Javelin Strategy and Research says 5.6 million people changed their banking institutions in the last 90 days of 2011, with 11 percent -- or 610,000 people -- citing Bank Transfer Day as their reason.
Monday, January 30, 2012
Bank Transfer Day, which officially took place Nov. 5, was a social-media-driven backlash against big banks, and encouraged people to switch their deposits to a community bank or credit union.
The Credit Union National Association initially reported gaining 650,000 new members in October, but later drastically reduced the estimate to 214,000.
Javelin's online survey reached about 6,000 in December. The firm says the pool was selected to be representative in gender, age, income, and ethnicity.
The 610,000 who left because of Bank Transfer Day was a threefold increase over the number who left their banks for similar reasons in the previous 90 days, Javelin says.

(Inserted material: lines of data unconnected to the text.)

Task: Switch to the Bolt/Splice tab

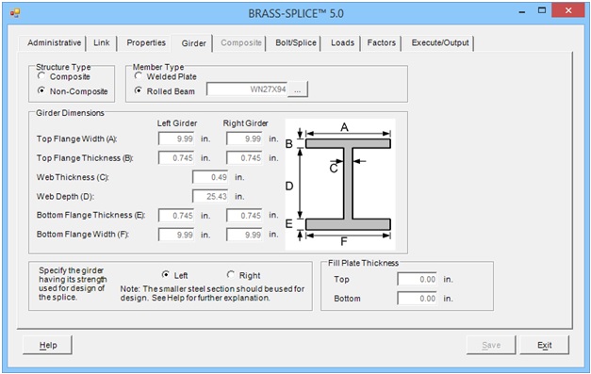Action: 296,43
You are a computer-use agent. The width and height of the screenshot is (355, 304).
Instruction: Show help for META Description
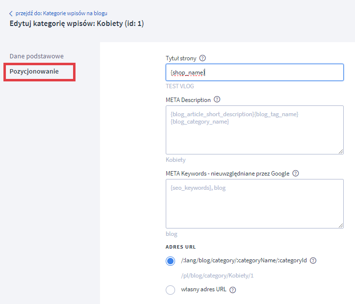[x=217, y=100]
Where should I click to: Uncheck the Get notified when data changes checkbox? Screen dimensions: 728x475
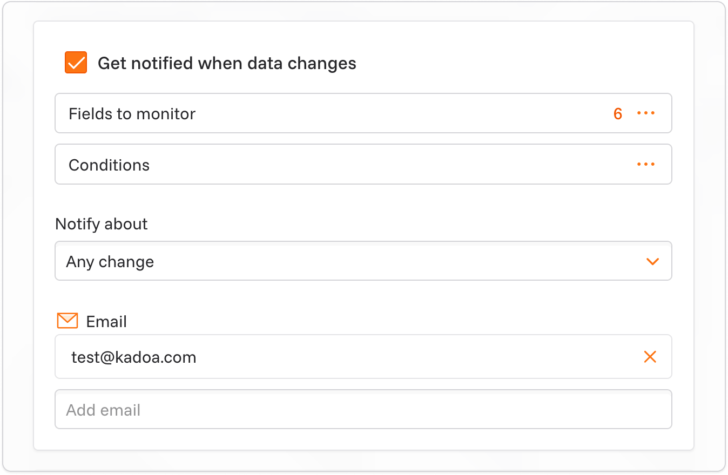(x=76, y=63)
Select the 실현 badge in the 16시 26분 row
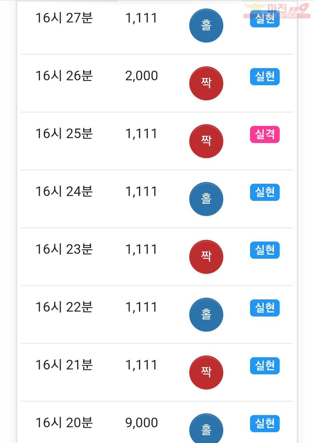The height and width of the screenshot is (443, 314). pos(265,77)
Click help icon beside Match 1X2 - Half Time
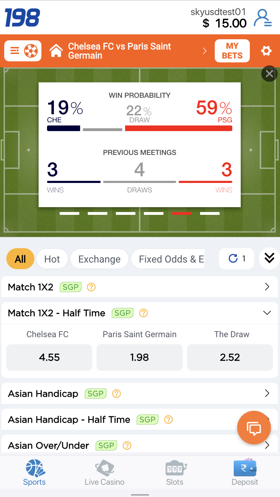This screenshot has width=280, height=497. pos(143,313)
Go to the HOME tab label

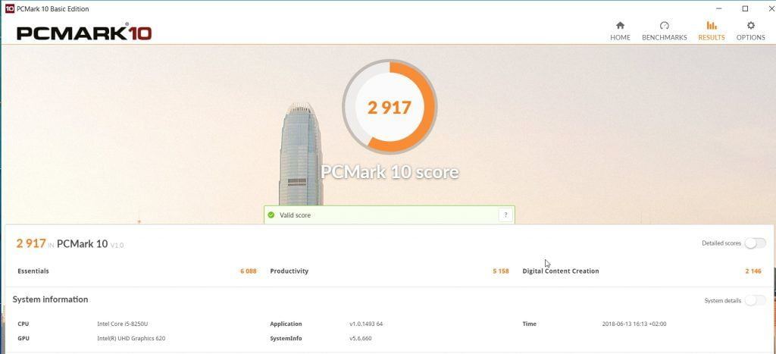pyautogui.click(x=620, y=38)
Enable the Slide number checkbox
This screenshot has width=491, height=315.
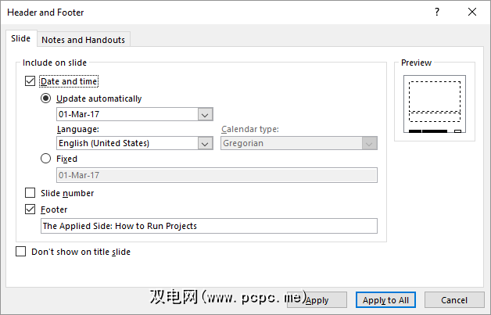30,193
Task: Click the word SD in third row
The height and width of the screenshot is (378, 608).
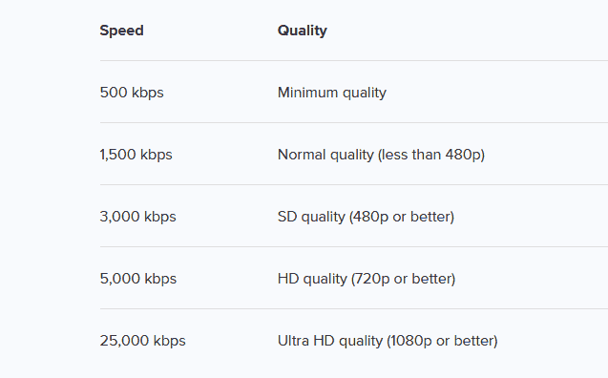Action: click(x=287, y=217)
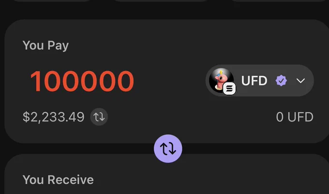Flip pay and receive with purple swap button
The image size is (329, 194).
(168, 149)
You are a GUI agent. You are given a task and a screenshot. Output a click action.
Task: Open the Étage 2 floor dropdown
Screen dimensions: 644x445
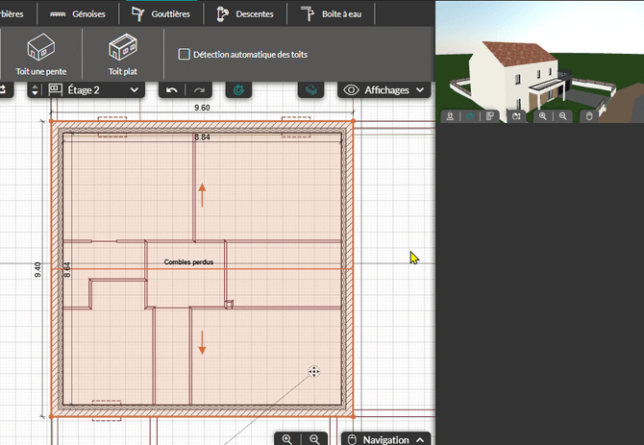[94, 89]
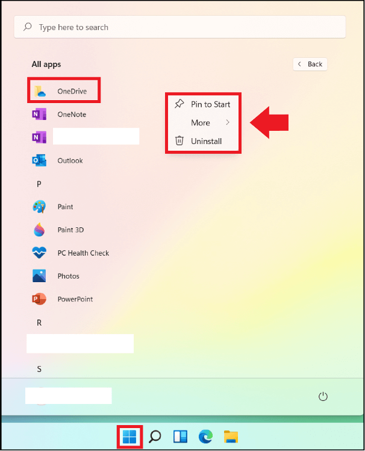Open the Outlook app icon
This screenshot has width=365, height=451.
(x=39, y=160)
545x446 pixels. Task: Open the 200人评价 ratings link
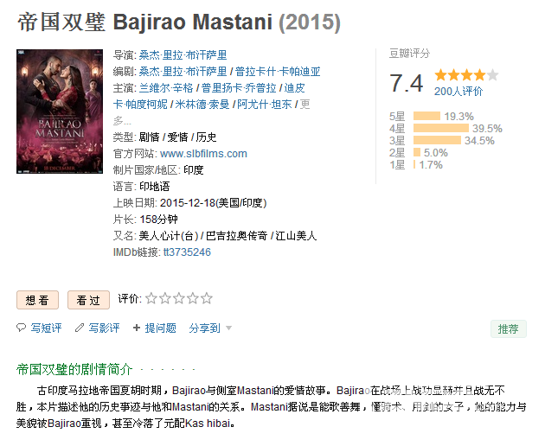(458, 92)
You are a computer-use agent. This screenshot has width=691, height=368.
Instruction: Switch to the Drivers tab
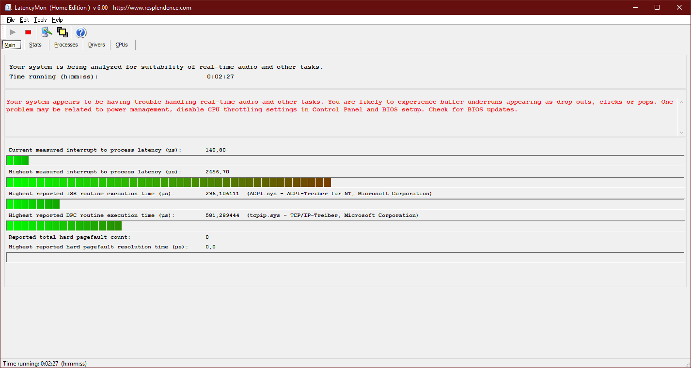pos(96,45)
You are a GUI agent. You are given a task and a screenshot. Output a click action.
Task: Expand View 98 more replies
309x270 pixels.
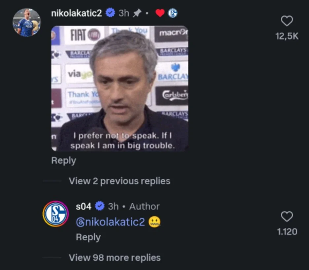point(114,257)
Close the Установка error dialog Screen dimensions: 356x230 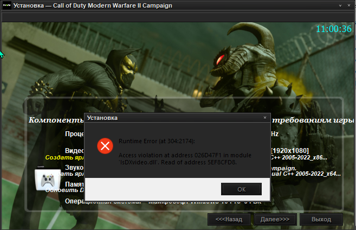(264, 117)
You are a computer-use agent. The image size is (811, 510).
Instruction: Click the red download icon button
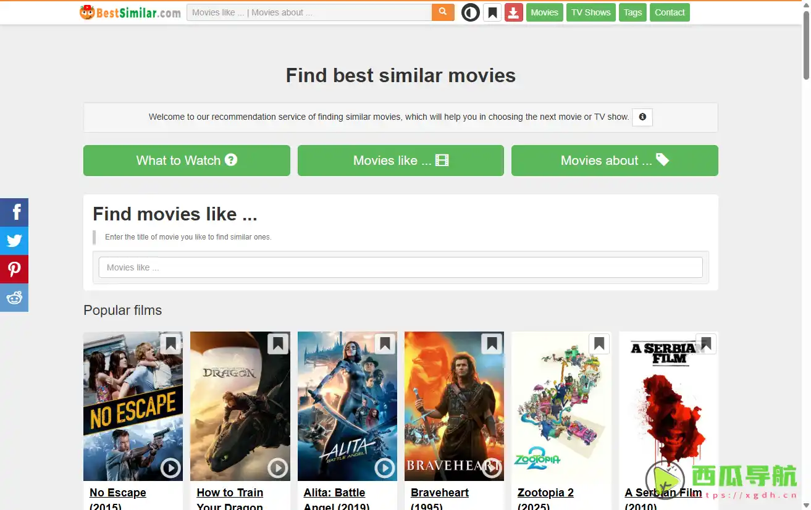pos(514,12)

More people -- 26 percent of those who switched banks -- did so because of fees, Javelin reported.
While Javelin reports the impact as measurable, it did not add up to a significant outflow for the big banks.
Bank of America, for example, reported in a fourth-quarter earnings conference call that account closings spiked 20 percent in the period after its failed debit-card fee announcement and Bank Transfer Day. But the Charlotte bank's average checking and savings account balances were down less than half a percent from the quarter before.